Enviada em 30/10/2019

Do Romantismo nacionalista de José de Alencar ao Modernismo explícito de Jorge Amado, vê-se a literatura a serviço das causas sociais. Realmente, escritores como esses retrataram como a sociedade pode ser uma barra de ferro que aprisiona o indivíduo. Nesse viés, tal conjuntura é representada atualmente, na medida em que os obstáculos para o ingresso dos jovens no mercado de trabalho são óticas efetivas para a população. Assim, é pertinente analisar a ausência de planos do Estado que impulsionam a estrada de jovens no mercado trabalhista e aprofundamento do desemprego dessa faixa etária.

Em primeiro plano, é importante evidenciar a falta de estímulos e ações do governo brasileiro para a entrada efetiva dos jovens no mercado de trabalho. Análogo ao pensamento de Zygmunt Bauman, a sociedade é marcada pelas instabilidades das relações políticas com os meios sociais. Por certo, esse conceito é cronicamente presente entre a população brasileira, na maneira em que os políticos negam planos inclusivos de jovens, de dezoito a vinte quatro anos, em cargos públicos, não contribui com políticas públicas para diminuir a polarização das áreas de atuação por mais velhos e perpétua com o não aproveitamento de habilidades essa população possui -como a facilidade tecnológica-. Sendo assim, é exposto um primitivo do Estado de lidar com jovens trabalhadores no país.

Em segundo plano, o desemprego entre a juventude brasileira é estimulado. Mergulhando nessa esfera, o filósofo francês René Descartes, em sua obra “Meditações”, revela que a alienação da sociedade frente ideias irracionais ocasiona problemas estruturais para uma população. De fato, tal teoria é exemplificada no Brasil com a ideia de que mais da metade dos jovens brasileiros estavam desempregados no ano de 2017, segundo o Instituto de Pesquisa Econômica Aplicada. Assim, é exposto a fragilidade e marginalização presente no ingresso ao mercado de trabalho por jovens do país.

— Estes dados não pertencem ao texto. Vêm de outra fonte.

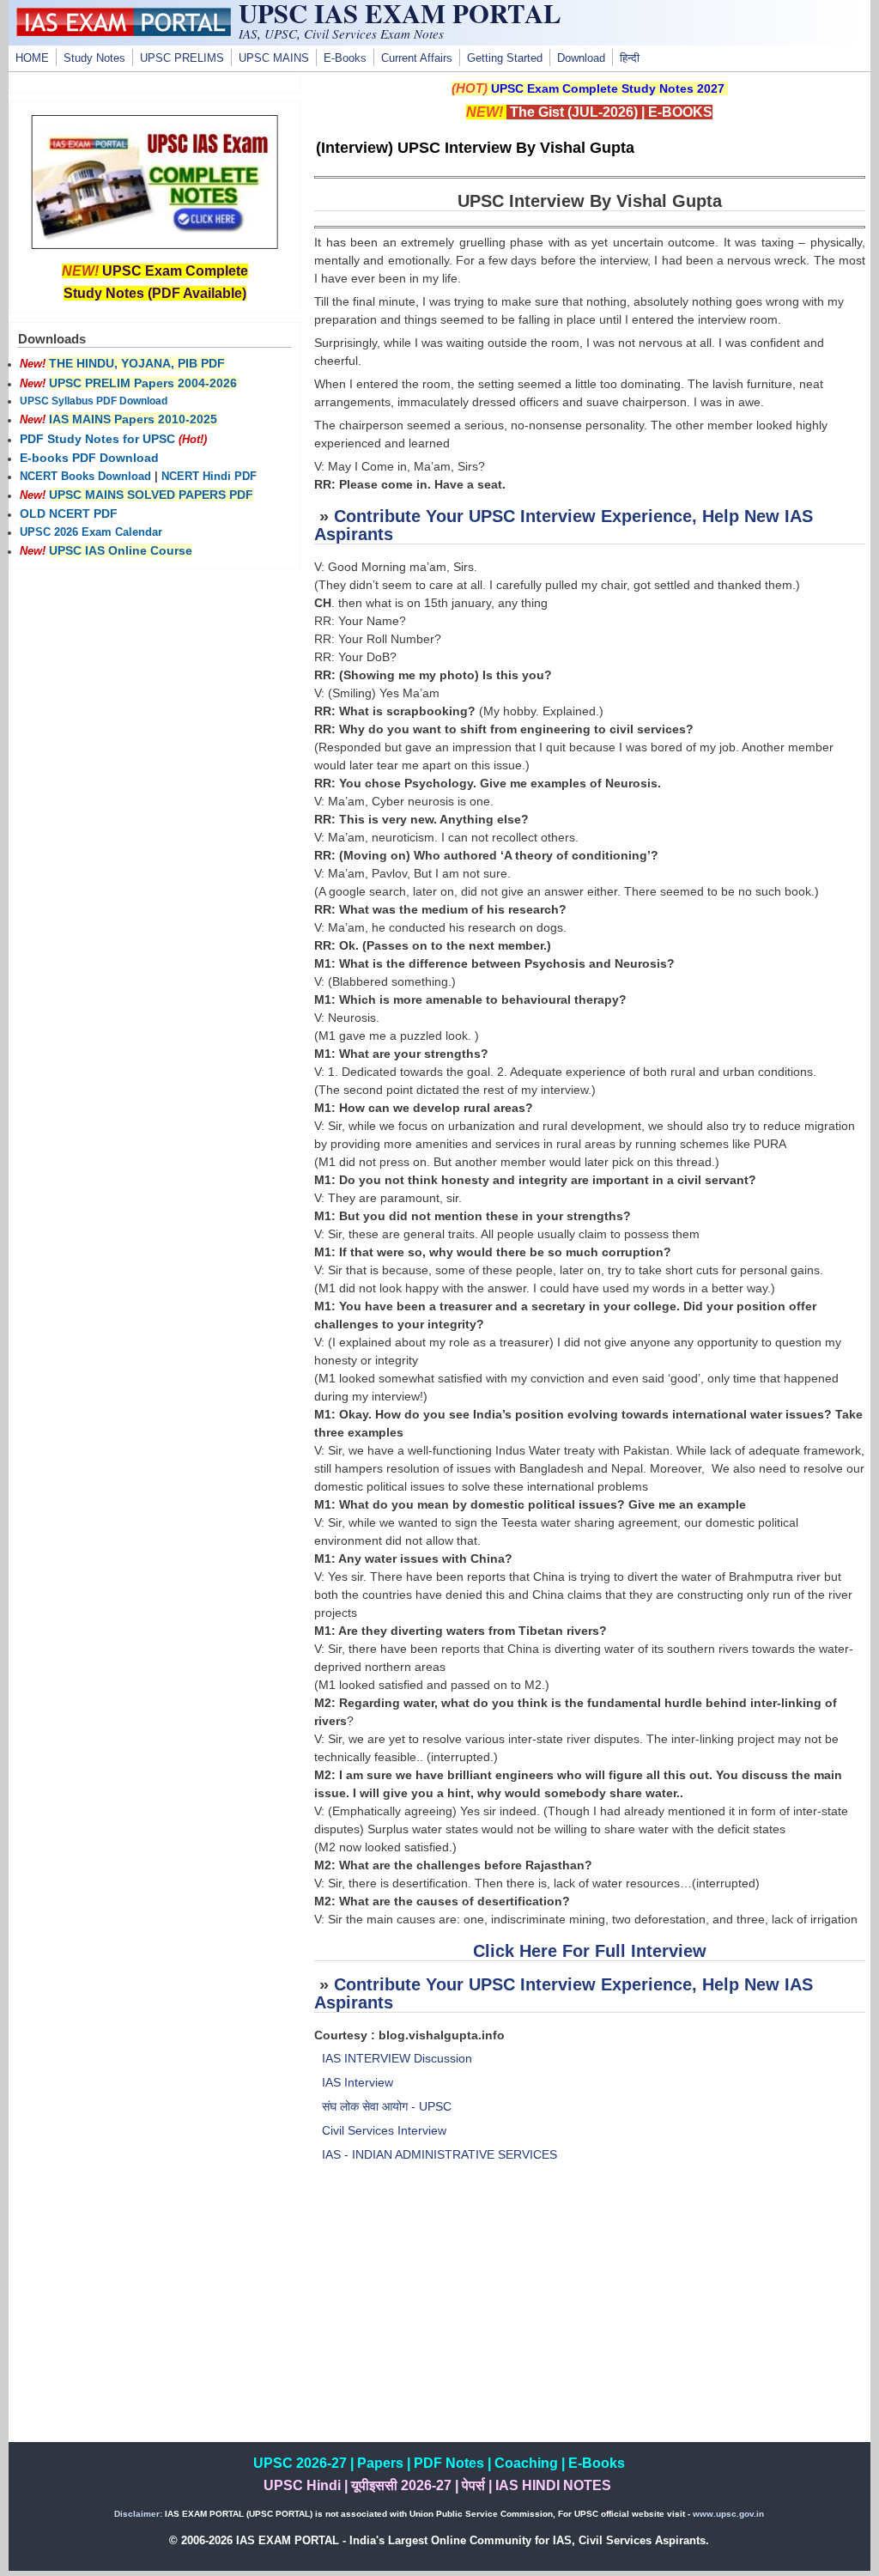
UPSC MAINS (274, 58)
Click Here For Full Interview (589, 1950)
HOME (32, 58)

Tendo em vista a problemática debatida, fica evidente que medidas devem ser tomadas. Logo, cabe ao Estado brasileiro -principal responsável pelo bem-estar social-, por meio de parcerias com empresas públicas trabalhistas no país, desenvolver políticas públicas nas formas de ações inclusivas jovem brasileiro no mercado de trabalho atual, com o objetivo de valorizar as habilidades presentes na juventude do país e diminuir a polarização trabalhista apenas por mais velhos, a fim de estabelecer uma sociedade mais justa e e igualitária. Com essas ações, o aprisionamento em barras de ferro do brasileiro poderá, com o tempo, ser revertido.